Advances in primatology in China

Songtao Guo(), Guoliang Chen, Baoguo Li*()()   

  1. Shaanxi Key Laboratory for Animal Conservation, College of Life Sciences, Northwest University, Xi’an 710069, China
  • Received:2025-11-19 Accepted:2026-03-18 Online:2026-03-20 Published:2026-04-09
  • Contact: *E-mail: baoguoli@nwu.edu.cn
  • Supported by:
    National Key R&D Program of China(2024YFF1307302);National Natural Science Foundation of China(32220103002);National Natural Science Foundation of China(32370534);National Natural Science Foundation of China(32371563);Shaanxi Provincial Natural Science Basic Research Program(2025SYS-SYSZD-072);Xi’an Science and Technology Plan Project(2023JH-GHZ1-0004)

Abstract:

Background & Aims: Primates are the closest living relatives to humans. China harbors rich primate diversity, and research on this group is of great significance for biodiversity conservation and for understanding humanity itself. Chinese Primatology has boomed since the 1980s, with the establishment of a specialized academic system including the Primate Specialist Group (1989) and the China Primatological Society (2017).

Review Results: China hosted the 19th Congress of the International Primatological Society (IPS) in 2002 and became an IPS member in 2014, marking its growing international influence. Chinese primatology has evolved from basic species surveys to a comprehensive discipline integrating multiple fields, addressing global biodiversity conservation and human cognitive evolution needs. Chinese scholars have achieved pivotal progress in six key areas. In taxonomy and distribution, new species such as the white-cheeked macaque (Macaca leucogenys) and the skywalker hoolock gibbon (Hoolock tianxing) were discovered, confirming that China harbors 29 primate species from 3 families and 8 genera. Genetic and evolutionary studies, led by the Primate Genome Project, revealed the radiation evolution of macaques driven by Quaternary climate fluctuations and the hybrid origin of snub-nosed monkeys (Rhinopithecus spp.), also elucidating primate extinction mechanisms and social evolution drivers. Behavioral and physiological research uncovered the “multilevel society” of golden snub-nosed monkeys (Rhinopithecus roxellana), gibbons’ song coordination and path-planning behaviors, and the synergistic adaptation of primate nutritional regulation and gut microbiota. Cognitive and neuroscientific studies identified neural bases for advanced cognition and emotional processing in macaques, establishing a complete research system from disease models to cellular atlases. Conservation research built a scientific system from risk assessment to targeted intervention, achieving remarkable results such as the doubling in number of white-headed langurs (Trachypithecus leucocephalus).

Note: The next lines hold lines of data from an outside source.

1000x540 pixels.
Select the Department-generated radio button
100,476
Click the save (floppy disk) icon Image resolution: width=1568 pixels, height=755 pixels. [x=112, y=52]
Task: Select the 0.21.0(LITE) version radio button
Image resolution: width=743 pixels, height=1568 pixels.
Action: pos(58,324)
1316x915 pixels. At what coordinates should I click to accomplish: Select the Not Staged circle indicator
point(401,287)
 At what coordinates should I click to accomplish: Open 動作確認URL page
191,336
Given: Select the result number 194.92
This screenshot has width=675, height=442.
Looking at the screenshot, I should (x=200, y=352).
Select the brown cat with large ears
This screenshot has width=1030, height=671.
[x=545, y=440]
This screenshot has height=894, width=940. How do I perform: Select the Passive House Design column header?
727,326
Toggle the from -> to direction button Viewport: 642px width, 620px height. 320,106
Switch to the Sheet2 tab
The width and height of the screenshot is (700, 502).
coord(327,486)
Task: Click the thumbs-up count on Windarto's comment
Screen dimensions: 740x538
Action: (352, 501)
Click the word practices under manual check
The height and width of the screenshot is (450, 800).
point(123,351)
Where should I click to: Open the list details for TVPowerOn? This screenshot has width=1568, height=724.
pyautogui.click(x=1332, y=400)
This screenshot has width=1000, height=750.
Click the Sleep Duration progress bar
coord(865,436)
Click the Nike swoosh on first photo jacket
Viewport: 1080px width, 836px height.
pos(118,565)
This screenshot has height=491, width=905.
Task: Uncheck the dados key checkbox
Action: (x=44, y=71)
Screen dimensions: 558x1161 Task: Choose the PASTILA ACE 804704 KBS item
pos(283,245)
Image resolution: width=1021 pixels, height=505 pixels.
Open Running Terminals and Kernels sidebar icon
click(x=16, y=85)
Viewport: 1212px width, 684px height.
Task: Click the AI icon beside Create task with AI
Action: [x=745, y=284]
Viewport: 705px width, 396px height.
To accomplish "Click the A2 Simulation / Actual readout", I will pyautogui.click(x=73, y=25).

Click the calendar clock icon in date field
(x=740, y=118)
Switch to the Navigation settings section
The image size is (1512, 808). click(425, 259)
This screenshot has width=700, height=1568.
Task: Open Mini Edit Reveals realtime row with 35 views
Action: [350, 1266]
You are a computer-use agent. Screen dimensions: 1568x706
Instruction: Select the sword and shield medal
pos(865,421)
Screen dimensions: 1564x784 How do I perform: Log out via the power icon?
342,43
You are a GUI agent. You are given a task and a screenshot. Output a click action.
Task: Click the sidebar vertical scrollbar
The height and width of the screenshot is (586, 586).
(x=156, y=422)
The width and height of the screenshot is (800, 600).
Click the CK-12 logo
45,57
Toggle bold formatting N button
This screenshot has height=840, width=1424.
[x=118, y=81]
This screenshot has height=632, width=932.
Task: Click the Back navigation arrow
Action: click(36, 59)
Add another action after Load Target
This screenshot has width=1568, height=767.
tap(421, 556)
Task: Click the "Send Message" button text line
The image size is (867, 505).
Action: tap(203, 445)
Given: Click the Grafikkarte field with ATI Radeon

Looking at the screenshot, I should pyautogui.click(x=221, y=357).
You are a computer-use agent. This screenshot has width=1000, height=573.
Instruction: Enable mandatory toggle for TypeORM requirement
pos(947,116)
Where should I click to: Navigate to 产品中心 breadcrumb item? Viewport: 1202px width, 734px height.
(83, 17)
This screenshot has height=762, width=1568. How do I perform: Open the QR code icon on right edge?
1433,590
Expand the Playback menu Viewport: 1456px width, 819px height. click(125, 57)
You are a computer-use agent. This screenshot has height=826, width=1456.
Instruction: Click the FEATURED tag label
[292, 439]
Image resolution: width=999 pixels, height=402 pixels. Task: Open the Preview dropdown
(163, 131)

Methodological innovations applied AI-based behavior recognition and unmanned aerial vehicle (UAV) monitoring, forming an intelligent “sky-land-sound” observation system and promoting automated and intelligent research.

Prospects: Overall, Chinese primatology has formed internationally influential research paradigms in multiple key fields. It has developed into a comprehensive interdisciplinary discipline with prominent international contributions. Future research will focus on national strategic needs such as national park construction, biosafety, and brain science. It will further integrate cross-disciplinary methods, advance basic research on primate genetics, behavior and cognition, and translate research achievements into global biodiversity conservation practices, contributing Chinese wisdom to human cognitive evolution and the harmonious coexistence of humans and nature.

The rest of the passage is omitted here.